CAIRO: The issue of prejudice is not unfamiliar on the silver screen. There have been many films tackling the issue in various ways. Only the unique and well thought-out have claimed box-office success. Crash falls into that category.
Arguably one of the best movies of the year, Crash offers a well thought-out script with an interlocking storyline (think Magnolia or Love Actually), and takes a close and painful look at prejudice as it exposes social and psychological issues pertaining to humanity.
Co-writer and co-producer of Crash Paul Haggis, originally a television writer-producer (remember Walker Texas Ranger?) had no trouble in making the transition from TV to films. After the Oscar success of Million Dollar Baby, his first movie script, Haggis was able to meet the expectations placed upon him and create yet another success.
The strength of the film emanates from the characters, and the actors who so vividly portray them. Although each story differs slightly from the others, it slowly becomes apparent that each individual in the film has innate racist feelings. The stories and characters merge together naturally at different points in the film, with cars becoming the common variable between them.

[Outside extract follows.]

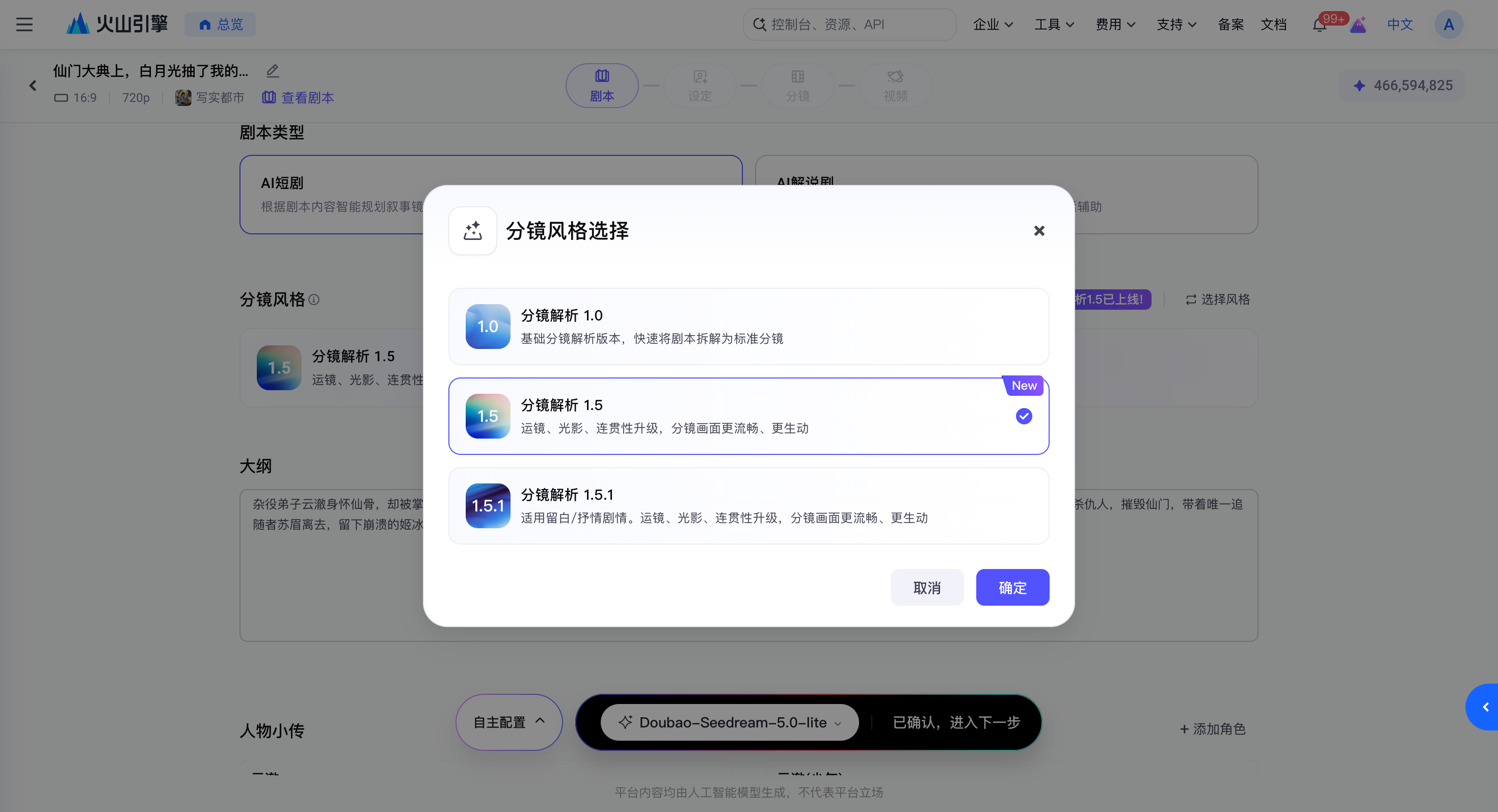Open the Doubao-Seedream-5.0-lite model dropdown
The height and width of the screenshot is (812, 1498).
(729, 722)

Take, for example, the sophisticated, albeit arrogant, district attorney (played by Brendan Fraser) and his clamorous wife (played by Sandra Bullock, who incidentally brought much more to the role than many thought her capable of. Their fears of African American men are unveiled as they are carjacked at gunpoint in their SUV.
Larenz Tate and rapper Ludacris play the role of the two criminals, who end up ramming into a Korean man as they speed off in the SUV.
Matt Dillon plays a police officer who humiliates a young, successful African American man (played by the often overlooked, yet undeniably talented Terrence Howard) and sexually harasses his wife (played by Thandie Newton). They are pulled over, in what is perhaps the most powerful scene of the film, due to the likeness of their SUV to the stolen one.
Other characters include a young Hispanic man (played by Michael Pena) and a struggling Iranian shopkeeper (played by Shaun Toub). Don Cheadle and Jennifer Esposito play a pair of internal affairs detectives, while Ryan Phillippe exhibits his acting skills as a rooky cop with a conscience accompanying Dillon’s character.
The film is able to vividly convey just how many snap-judgments are made by people throughout the world based on nothing more than skin-color or socio-economic status, and how such judgments are fully capable of ruining another person’s life.
For all of the social implications implied in the film, it nonetheless remembers a key ingredient of a successful movie. Entertainment. Crash manages to make its point without boring the viewer which is a rare and admirable feat in today’s movie industry.